OIM(Objective/Indicator/Metric,即目标/指示/度量,下同)关系链,最早由Chatti等于2012年提出[1]。它描述了围绕教育应用的目标,如何选择数据指标,然后加以转换并度量处理的一套学习分析实施的设计逻辑。OIM可有效指导学习分析实践的开展,并确保分析结果产生最大化的教育效益。
在此设计思想基础上,本研究试图对当前学习分析中常见的分析目标、数据指标和技术方法加以梳理。然后,基于三者的相关性,从现有实践案例中提炼出特定的学习分析规则,构建不同问题情境下目标、数据和方法之间的一般性实施路径。进而,结合当前跨平台、多元化的开放学习生态环境,尝试提出基于OIM关系链的开放学习分析系统架构。
二、OIM关系链的设计思想
当前,以数据驱动教育决策为特征的智慧教育,激发了学习分析技术的新一轮发展热潮。虽然,自2010年学习分析技术正式形成以来,多元化的学习分析实践产出了大量的分析结果,揭示了一些教育发现,但由于缺乏教育学方法的指导[2],意义逻辑离散零乱,很难有效加以应用与推广。在由美国国家教育部2012年发布的《通过教育数据挖掘和学习分析促进教与学》报告中指出,“在规划教育大数据挖掘和学习分析具体应用的时候,一定要按照“解决问题界定→分析数据选择→技术选择”的技术路线进行,避免不必要的人力和物力的浪费”[3]。
许多研究开始关注在实施学习分析时引入教育学方法的指导,让数据的收集有目标可以引导,分析处理有方案可以遵循,结果应用有策略可以落实,以实现教育效益的最大化。以Lisa和Elias的学习分析持续改进循环模型[4],和Cooper[5]的学习分析特征框架模型为代表,他们提出可嵌入一定的理论指导,以使分析应用的思路清晰有效,同时认为优质的教学实践、领域知识与需求视角,可被引入提供参考。
基于此,本研究尝试引入OIM关系链的设计思想,通过案例提炼,建构基于不同问题情境的目标、数据和方法之间的应用路径,并将抽象的OIM关系链思想,转化为具体的OIM关系链分析规则,以更好指导学习分析的实践应用[6]。
OIM关系链是由学习分析领域专家Chatti等最早提出,原指目标/指标/度量关系链(Objective/Indicator/Metric)[7],意图通过良好的设计逻辑,来指导学习分析实践的有效开展。本研究在参考这一思想的基础上,为更好提升实践性,进行了一些调整和扩展,使OIM关系链转变为目标/数据/方法关系链(Objective/Indicator/Method)。
Objective维持原意,即学习分析的目标,比如评估教学设计、识别高危学生、预测学习表现、提供个性化和自适应等。目标有不同层次,不同利益相关者有不同的问题情境和目标需求。
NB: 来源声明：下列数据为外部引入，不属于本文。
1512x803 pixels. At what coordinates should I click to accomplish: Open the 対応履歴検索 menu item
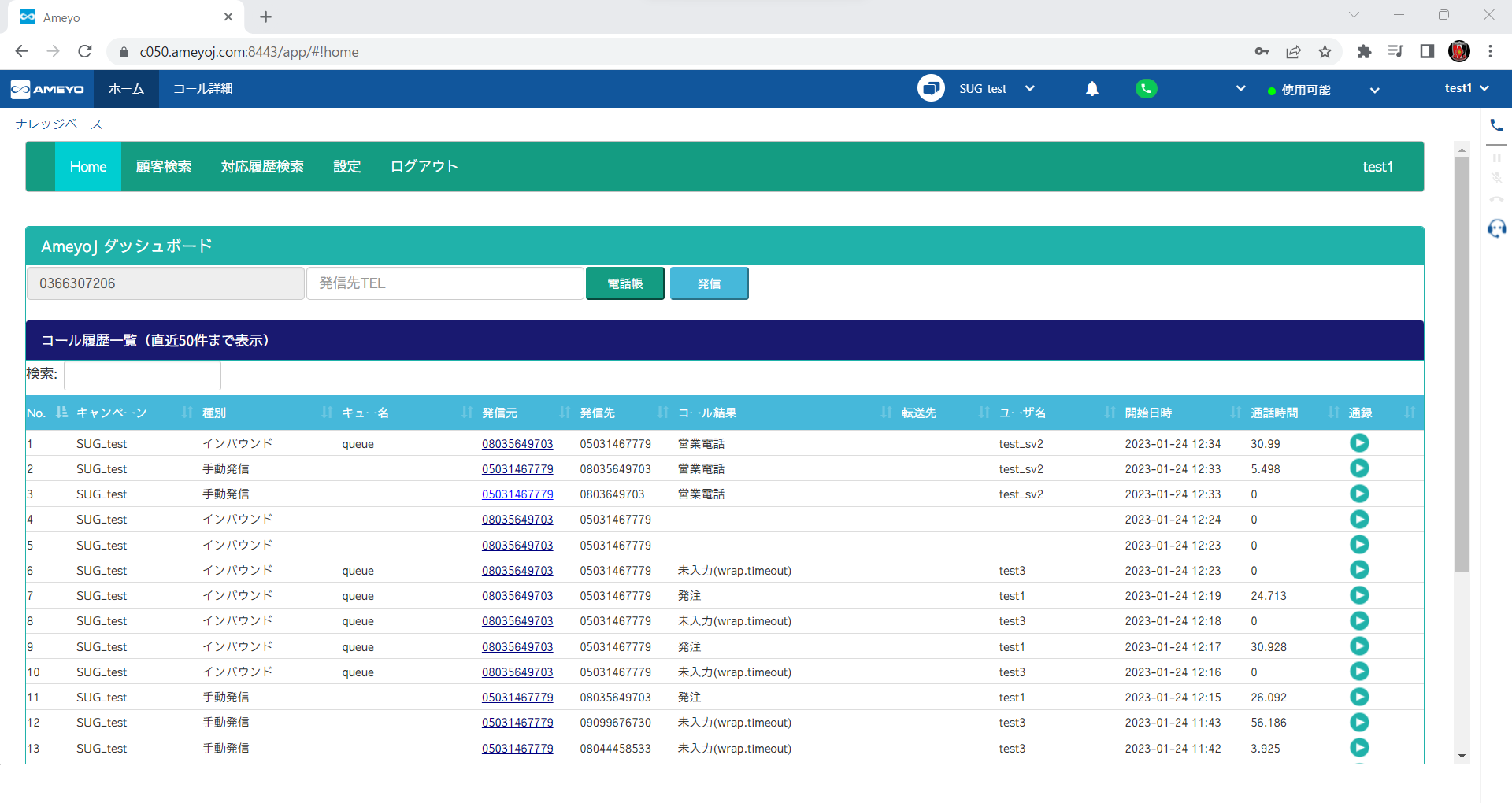pos(262,167)
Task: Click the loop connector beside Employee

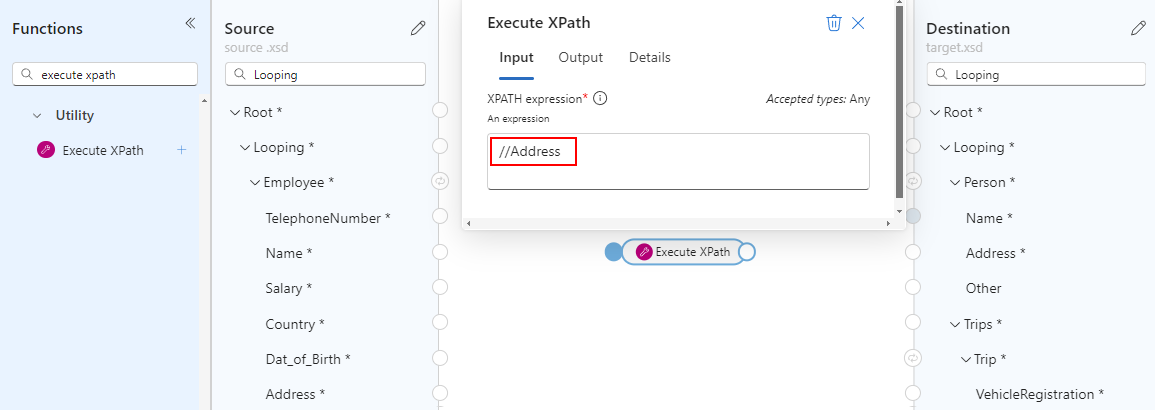Action: 440,181
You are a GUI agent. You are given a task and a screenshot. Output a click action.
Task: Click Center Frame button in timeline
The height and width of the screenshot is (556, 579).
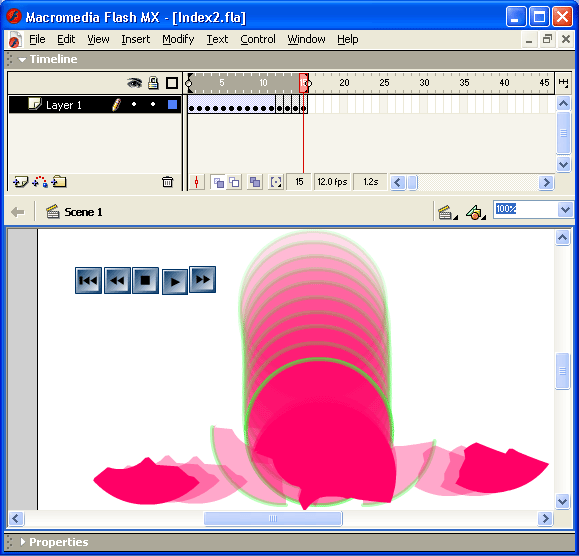pyautogui.click(x=196, y=182)
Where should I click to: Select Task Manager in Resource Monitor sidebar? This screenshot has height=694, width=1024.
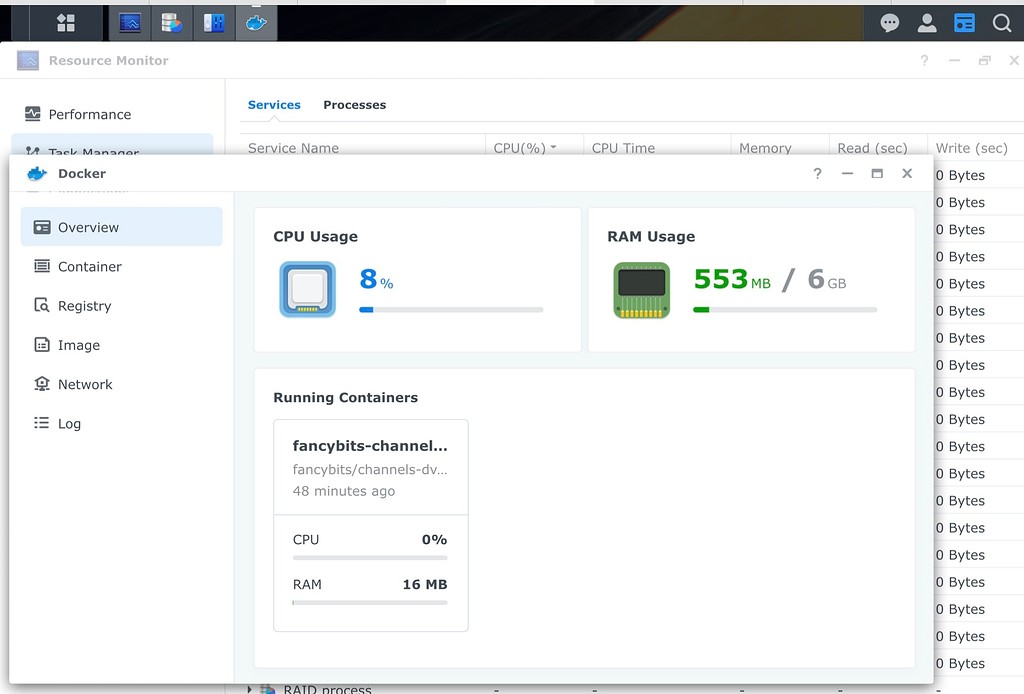pos(97,150)
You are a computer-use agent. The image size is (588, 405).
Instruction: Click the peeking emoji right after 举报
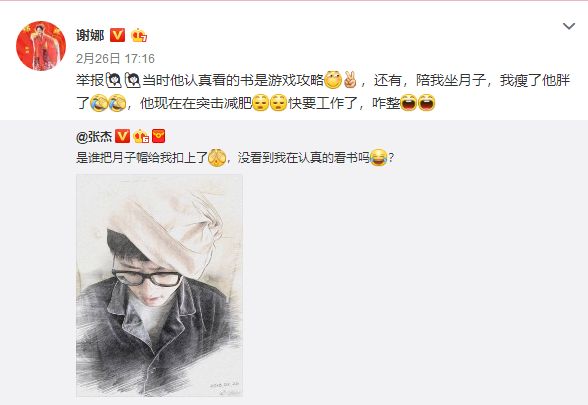point(114,80)
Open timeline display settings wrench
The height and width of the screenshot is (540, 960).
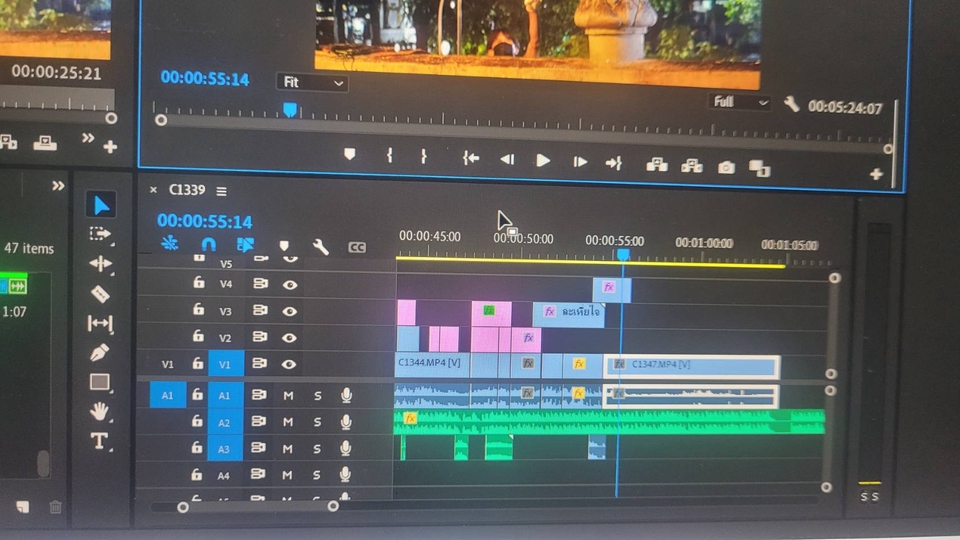(x=320, y=246)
Indicator的含义有所调整,原指学习分析的测量指标,包括用于衡量学习者学习投入度的登录频次和在线时长,衡量学习者学习成效的作答正确率、完成任务数量等等。由于大部分的测量指标,都是由原始数据经过一定的算法加工处理后获得,最后也体现为一组数据。并且,对数据的选择和理解具有一定的情境性,同样的数据信息可度量不同的问题情境,即作用于不同的分析目标。因此,本研究在此不严格区分数据和指标概念的不同。
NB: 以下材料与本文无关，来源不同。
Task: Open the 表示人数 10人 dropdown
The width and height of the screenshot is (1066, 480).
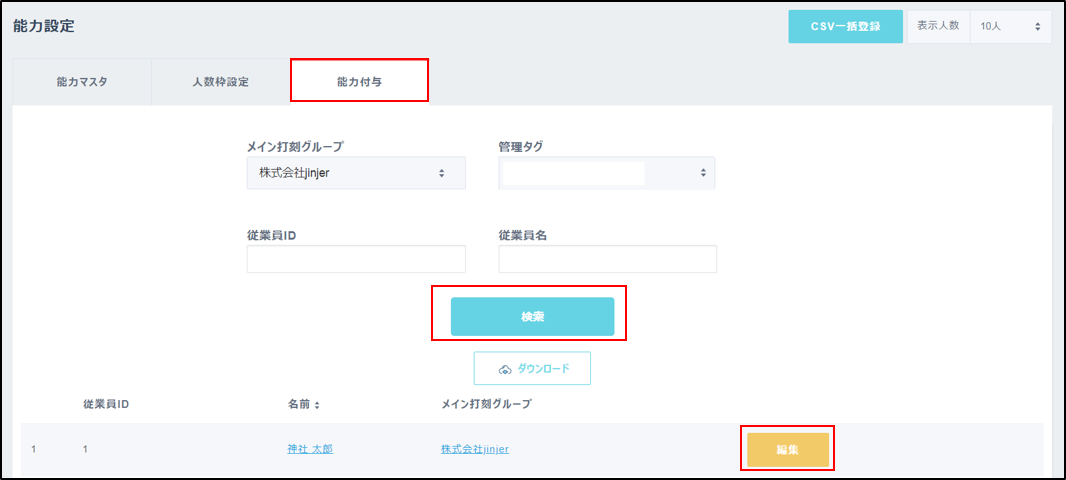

Method为增加的维度,指数据分析的方法与技术,例如:统计分析法、社会网络分析、自然语言处理、数据挖掘等。学习分析的本质就是挖掘隐藏在教育数据背后的有趣信息与模式,但技术手段需要选取得当,才能省事且不费力地揭示尽可能多的有价值信息。
总的来讲,新OIM关系链是围绕特定学习分析应用情境,关于目标、指标、方法之间关系组合的高度概括。它描述了为实现一定学习分析目标,需要选择哪些数据进行转换,并加以度量,然后采用何种算法展开分析的一套实践逻辑。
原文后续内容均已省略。